May McAvoy plays a young woman named Letitia (oo-er!) who can't get ahead
because her wastrel father spends all available funds on Prohibition hooch
and fast living. She is engaged to Emmet Carr (Ronald Colman, dashing and
handsome as ever), and the two of them have a chance of happiness
together.
But Emmet has a bit on the side: a manicurist named Nettie Dark(!), played
by the vivacious Marie Prevost. The dialogue titles are circumspect about
the precise nature of their relationship, but the eye contact and body
language between Colman and Prevost make it clear that their characters
are
having a sexual relationship.
SPOILERS COMING. Nettie threatens to ruin Emmet's chance for happiness
with
Letitia by revealing her own relationship with Emmet. But then it turns
out
that Letitia's father has also been having it on with Nettie. (Busy girl!)
Emmet and Letty end up in each other's arms; Nettie is humiliated, and
there
is some unconvincing assertion that Letty's father will
reform.
'Tarnish' is a very dated film, largely due to the character that Marie
Prevost plays: that's a reflection on the role as it's scripted, not her
performance. Nettie Dark is that misogynist stereotype: a 'bad girl' who
makes trouble for men, merely because she CAN. Neither Emmet Carr nor
Adolph
Tevis (Letty's father) is especially wealthy, so it's clear that Nettie's
pursuit of them isn't gold-digging: she just seems to enjoy tempting men
into destructive relationships, and then ruining them.

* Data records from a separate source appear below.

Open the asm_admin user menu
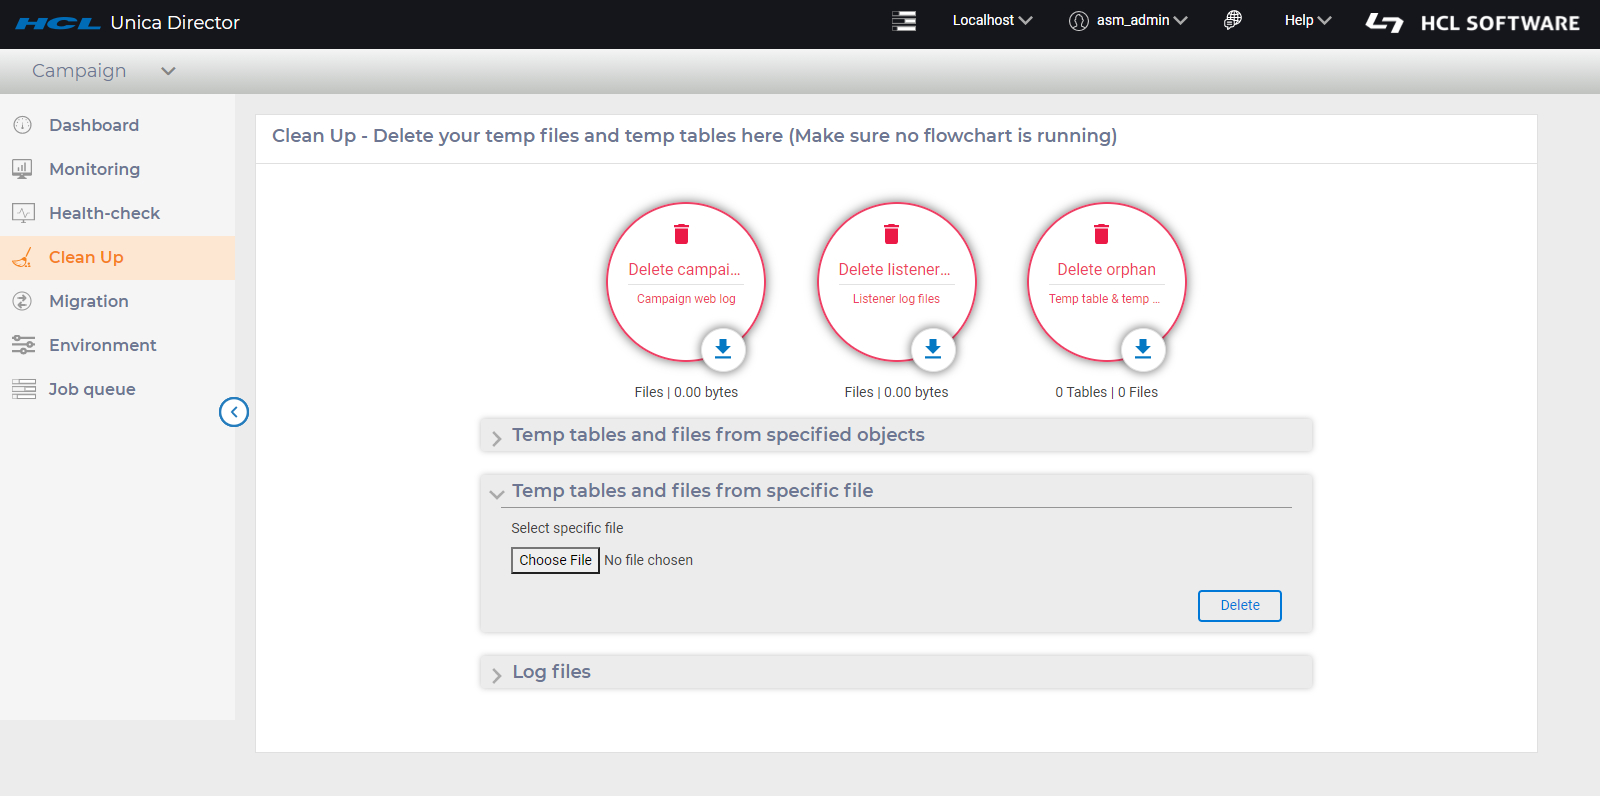Image resolution: width=1600 pixels, height=796 pixels. pyautogui.click(x=1129, y=20)
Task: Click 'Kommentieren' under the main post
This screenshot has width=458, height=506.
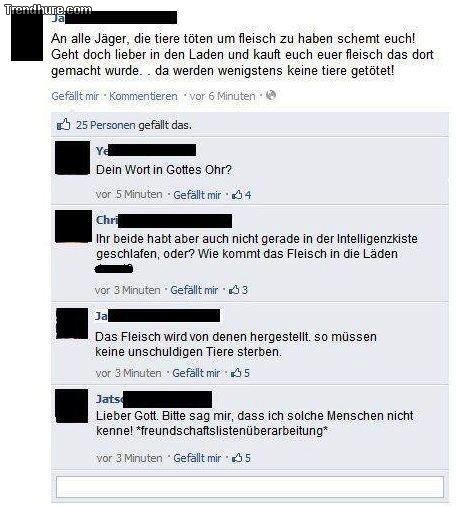Action: [143, 96]
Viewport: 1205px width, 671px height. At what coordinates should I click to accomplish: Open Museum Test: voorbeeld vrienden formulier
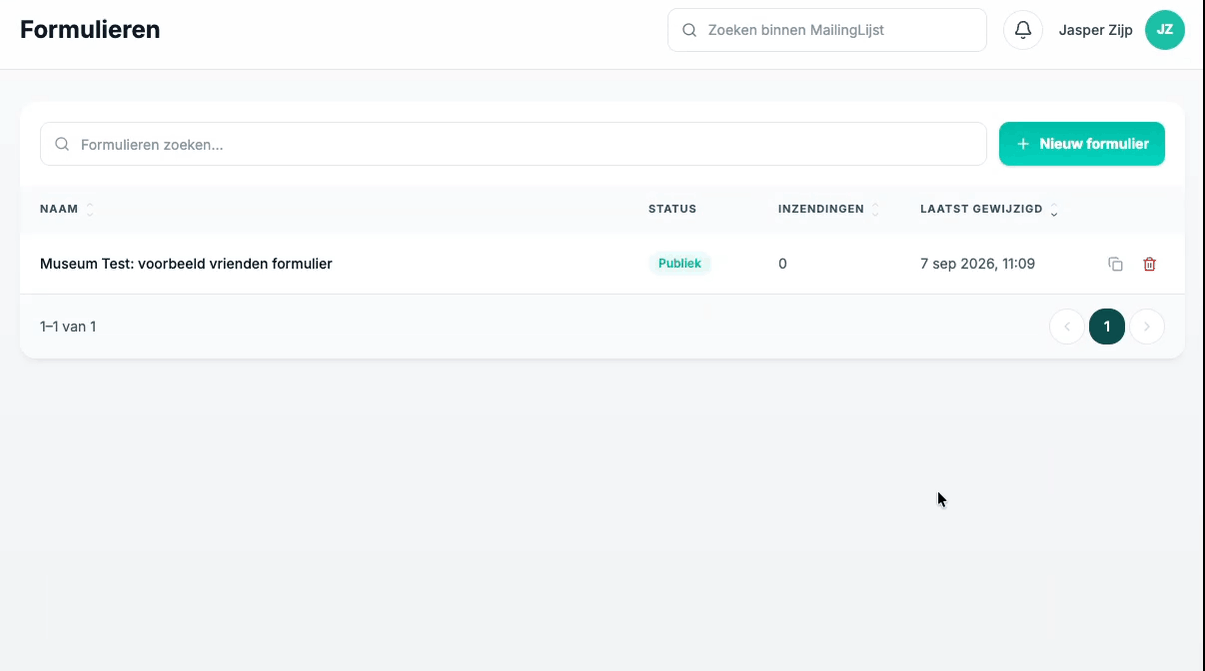coord(186,264)
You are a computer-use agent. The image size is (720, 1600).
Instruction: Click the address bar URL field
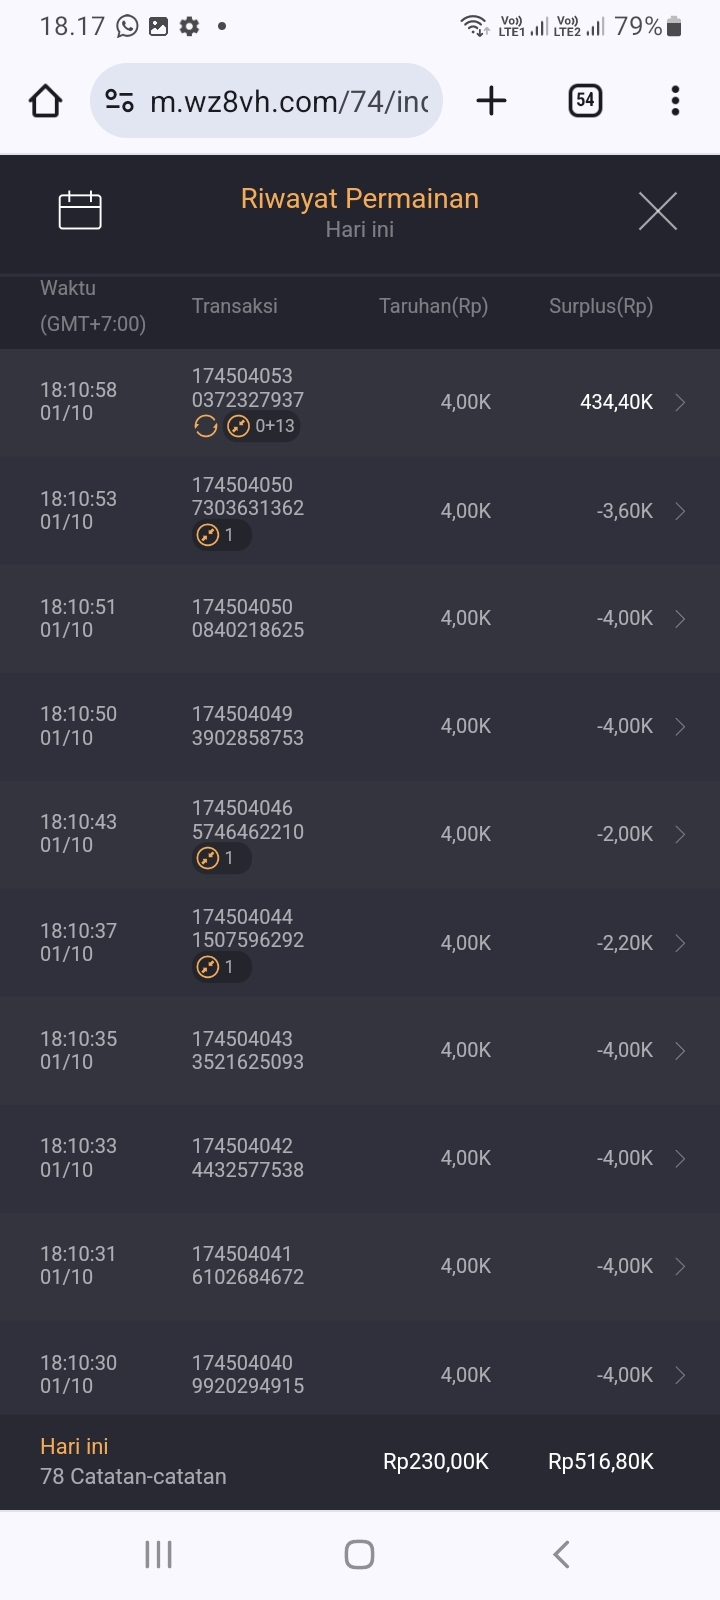290,101
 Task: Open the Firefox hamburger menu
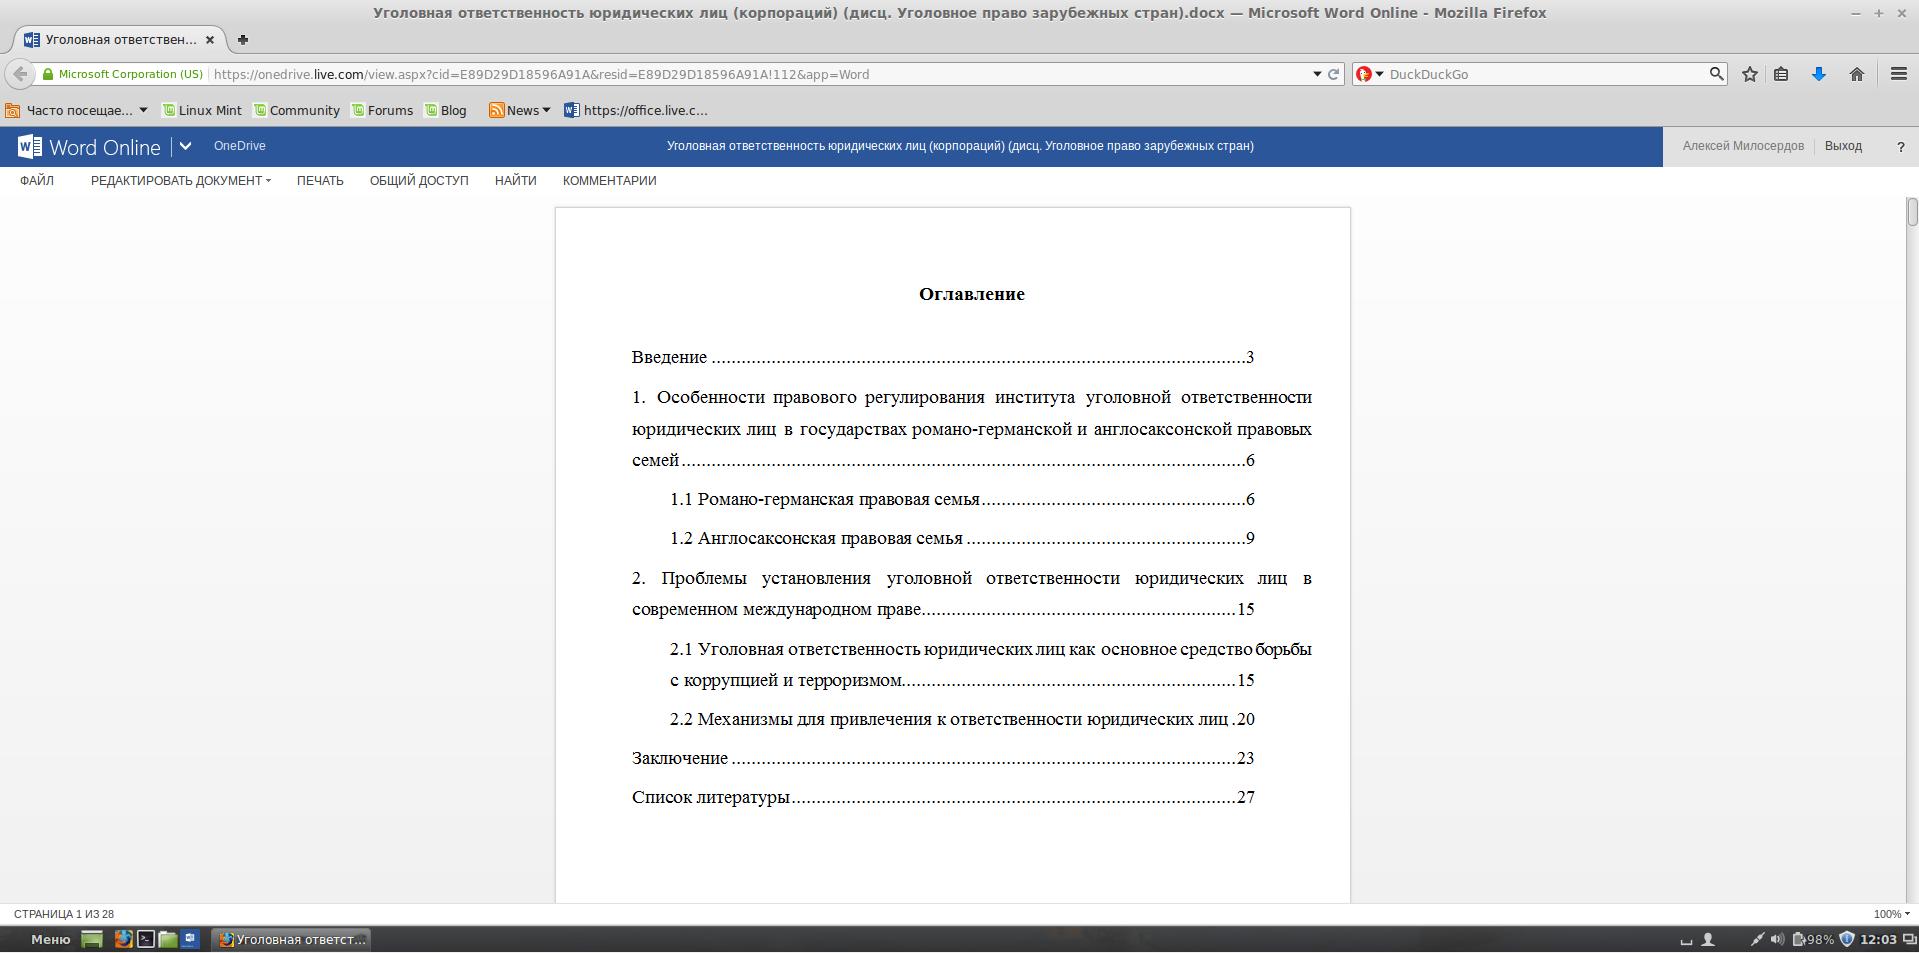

Matters are not helped in this movie by the bad make-up job on actor
Albert
Gran, who plays Letty's father Adolph. He looks like Santa's evil twin.
Gran
is equipped with a blatantly phony mane of snowy white hair, with bushy
white eyebrows and moustache to match ... all of them equally
unconvincing.
He doesn't have a beard, but if he had one that matched the rest of this
bad
make-up job he'd be the Doppelganger of Father Christmas.
There's an amusing scene early in the film, when Nettie vamps Emmet in the
hairdresser's shop where she works. Seated in the barber's chair, Colman
gets a haircut and a manicure at the same time. He and Marie Prevost flirt
outrageously. The humour in this scene is supplied by Harry Myers as the
barber, who rolls his eyes and tries to suppress his laughter in reaction
to
the rather purple dialogue emerging from Colman and Prevost (courtesy of
the
intertitles). 'Something for the weekend, sir?'
Kay Deslys is good in a small role as a neighbour; whilst Snitz Edwards,
as
her husband, is his usual annoying self. I'll rate 'Tarnish' 4 out of
10.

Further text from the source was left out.